Goings On

Filmmakers’ Arts

Andy Warhol

Manny Farber, the immeasurably influential film critic—“the liveliest, smartest, most original film critic this country has ever produced,” according to Susan Sontag—was also a painter. Several of his paintings, many of them referencing the filmmakers he championed, are currently on view alongside more than a hundred works by around thirty artists through March 11 at the Museum of Contemporary Art in Los Angeles. The exhibition is one of several at the moment spotlighting artists whose work moves freely between the worlds of art and cinema.

The title of the MOCA show, One Day at a Time: Manny Farber and Termite Art, is inspired by one of Farber’s most widely read essays, “White Elephant Art vs. Termite Art,” originally published by Adolfas and Jonas Mekas in Film Culture in 1962. Writing in the Village Voice in 1981, J. Hoberman called the piece “the snappiest jeremiad I’ve ever read. Its target is films that are inflated, over-wrought, precious, ‘tied to the realm of celebrity and affluence’—white elephant stuff”—against which Farber “raises the red flag of termite art, a mysterious form that flourishes in dark corners where ‘the spotlight of culture is nowhere in evidence.’ Farber’s termites include journalists, pulp writers, B-movie directors, and comic-strip artists.”

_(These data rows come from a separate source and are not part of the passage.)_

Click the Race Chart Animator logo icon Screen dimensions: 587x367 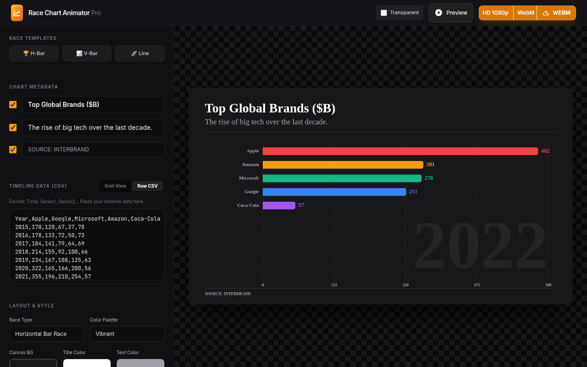[17, 13]
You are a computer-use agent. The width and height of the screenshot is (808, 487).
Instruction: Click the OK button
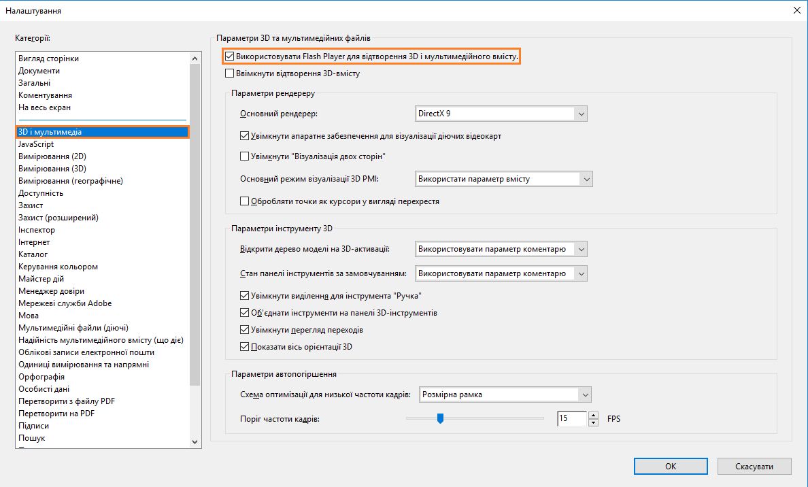click(670, 466)
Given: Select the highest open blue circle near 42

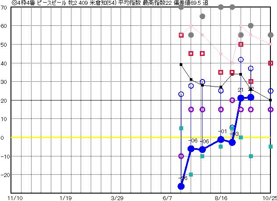Looking at the screenshot, I should coord(241,59).
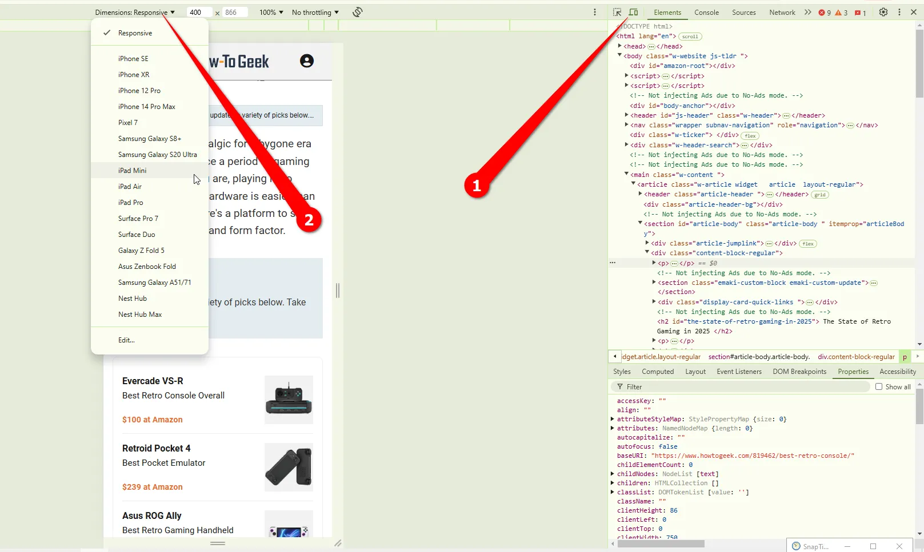Click Edit... in the device list
924x552 pixels.
pyautogui.click(x=126, y=340)
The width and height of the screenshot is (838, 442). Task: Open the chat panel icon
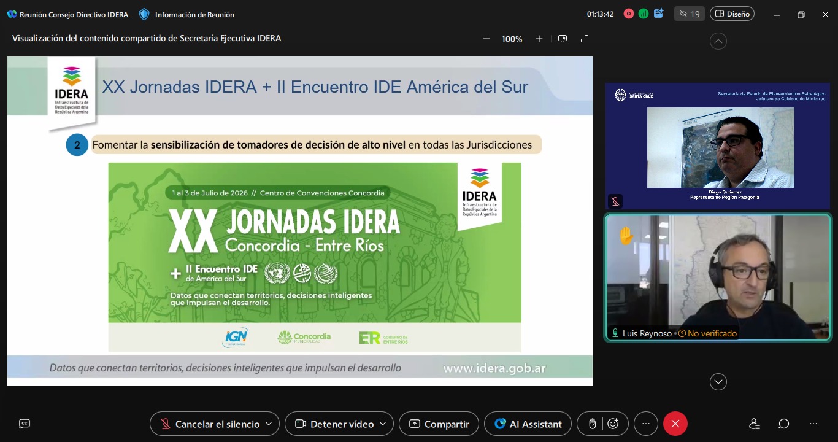coord(784,424)
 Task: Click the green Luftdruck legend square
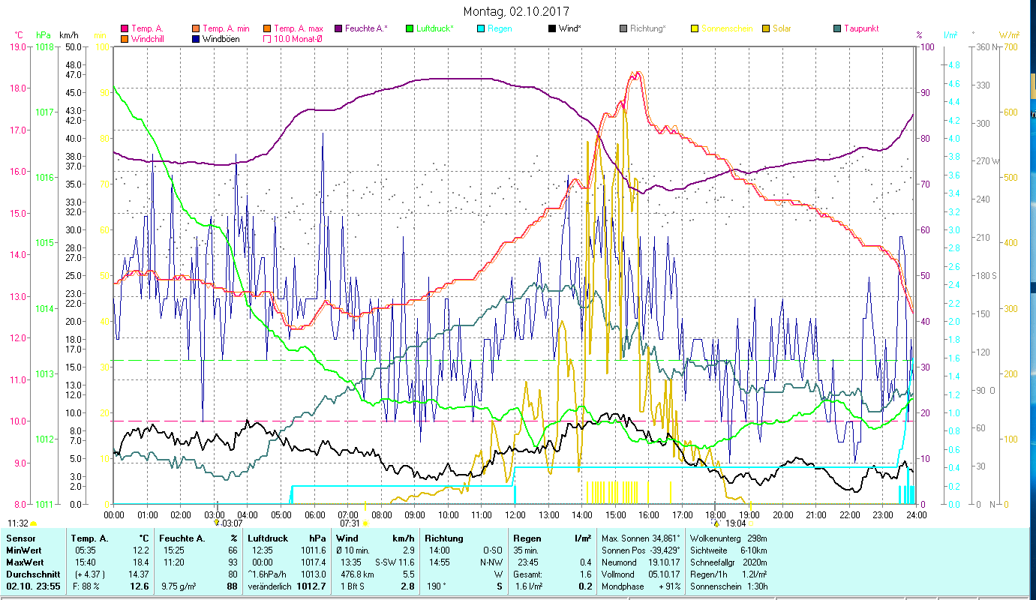coord(409,29)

In a 1975 piece on Rainer Werner Fassbinder, Farber argued that the German filmmaker was one of the “true inheritors of early Warhol, the Warhol of Chelsea Girls and My Hustler.” Tomorrow, the Andy Warhol Museum in Pittsburgh will present the new digital transfer of The Chelsea Girls (1966) that New York’s Museum of Modern Art premiered in May. Warhol, wrote Farber, “proclaims the wondrousness of monotony, banality, machine-made art, expedience, and an easy mobility from one medium to another. He’s a great mover towards facetiousness and flexibility: it’s not that he doesn’t work like a bearcat at his dozen professions, but that he tries to imprint a not-that-taxing air into each new painting-print-film-interview.” Andy Warhol—From A to B and Back Again, a survey of what Blake Gopnik, writing for the New York Times, calls the “full cross-section of his epochal creations,” will open at the Whitney in New York on Monday. Through March 2019, this first major retrospective in the U.S. since 1989 will also feature screenings of 16 mm prints of thirty-five films that Warhol shot in the 1960s.